Two researchers at the University of Birmingham have been awarded funding by the Engineering and Physical Sciences Research Council's (EPSRC) Healthcare Technologies Challenge Awards. Their research will look into sperm analysis and cancer detection.
Two researchers at the University of Birmingham have been awarded funding by the Engineering and Physical Sciences Research Council’s (EPSRC) Healthcare Technologies Challenge Awards. Their research will look into sperm analysis and cancer detection.
The projects led by Dr Robert Neely and Dr David Smith are among nine recipients sharing in £9 million fund allocated to support a cohort of next generation research leaders to establish a personal programme of high quality, creative, and multidisciplinary research across the EPSRC portfolio, and to build and grow their research groups.
EPSRC’s Chief Executive, Professor Philip Nelson, said: ‘These Healthcare Technologies Challenge Award winners are our future research leaders who will be instrumental in ensuring the UK can meet the 21st century healthcare needs and thrive as a healthy nation.’
Dr Neely said ‘We will develop a new, molecular test that can be used to screen for cancer. The aim is to identify the disease at a much earlier stage than is currently possible, before those at risk have noticeable symptoms of the disease. Earlier diagnosis means more timely, more informed treatment which will ultimately improve a patient's chances of beating cancer.’

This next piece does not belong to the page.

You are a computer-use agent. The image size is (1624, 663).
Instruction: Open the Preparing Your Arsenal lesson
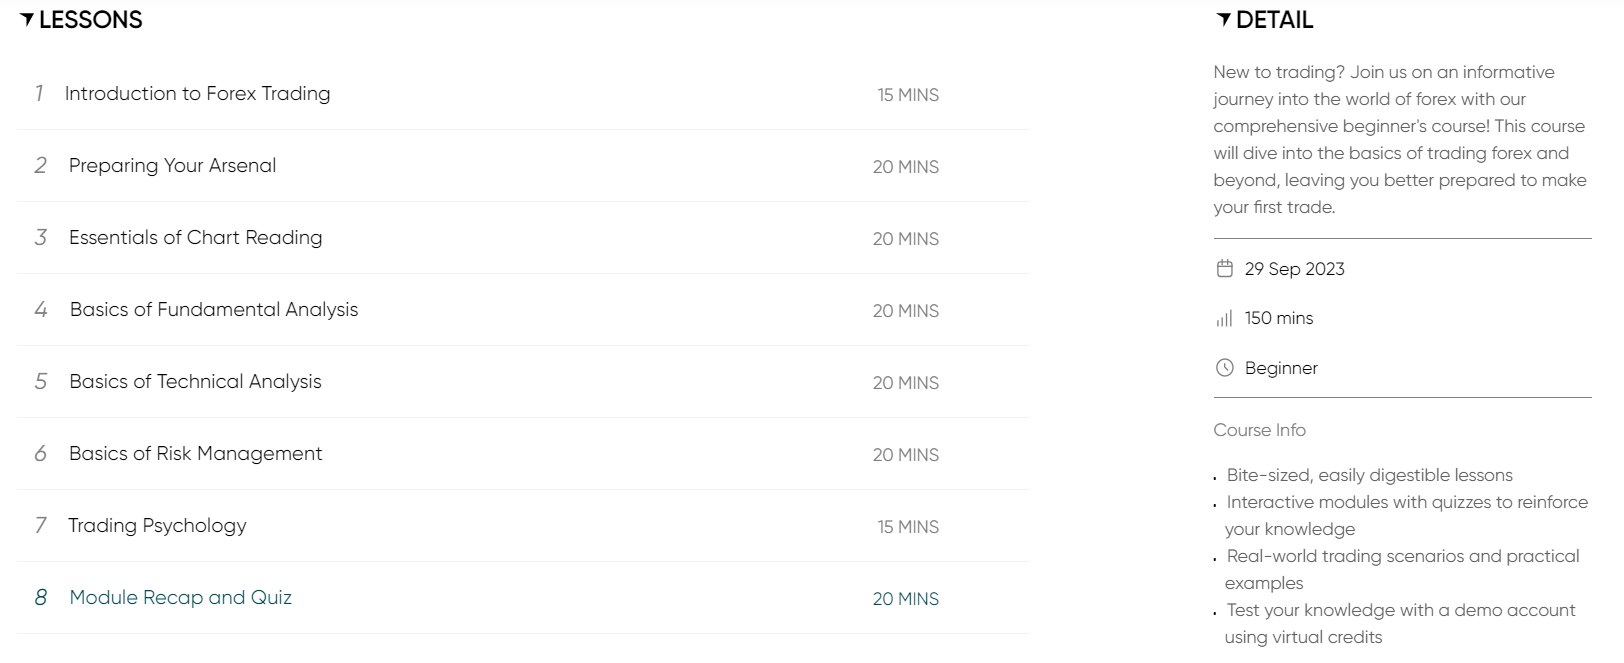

The early detection of diseases such as cancer is a significant challenge, yet it also represents a significant opportunity for us to improve healthcare. In the case of cancer, early detection of malignancy can dramatically improve the prospects for those who are diagnosed. This project will develop biochemistry, analytical tools and state-of-the-art imaging solutions that will allow us to identify diseases like cancer in their early stages of development, in a non-invasive way. The project is a collaboration between chemists, medics and clinicians, and aims to develop simple tests that will improve our ability to treat individual patients.
Dr Smith said ‘We will develop a new diagnostic test for male infertility based on novel imaging, microfluidics, computing and mathematical modelling; this will be the first test that detects which sperm have the 'right stuff' to fertilise: the ability to swim effectively, and with DNA packaged in a way that protects it from damage. The aim is to provide a clinical test that will enable more safer and more effective treatment, and will improve the future health of children born from IVF.’
Infertility affects around one in six couples. Problems with sperm (swimming ability, abnormal shape) are one of the major causes. Treatment is difficult because diagnostics are imprecise; ‘sperm counting’ does not yet make use of cutting edge technologies. This project will bring together expertise from computing, maths, bioengineering and the clinic to develop a new device to examine sperm. The system will detect which sperm have the ‘right stuff’ – the ability to deliver a cargo of safely-packaged DNA to the egg – and to convert this information into better treatment decisions, saving distress and expense, and leading to more healthy births.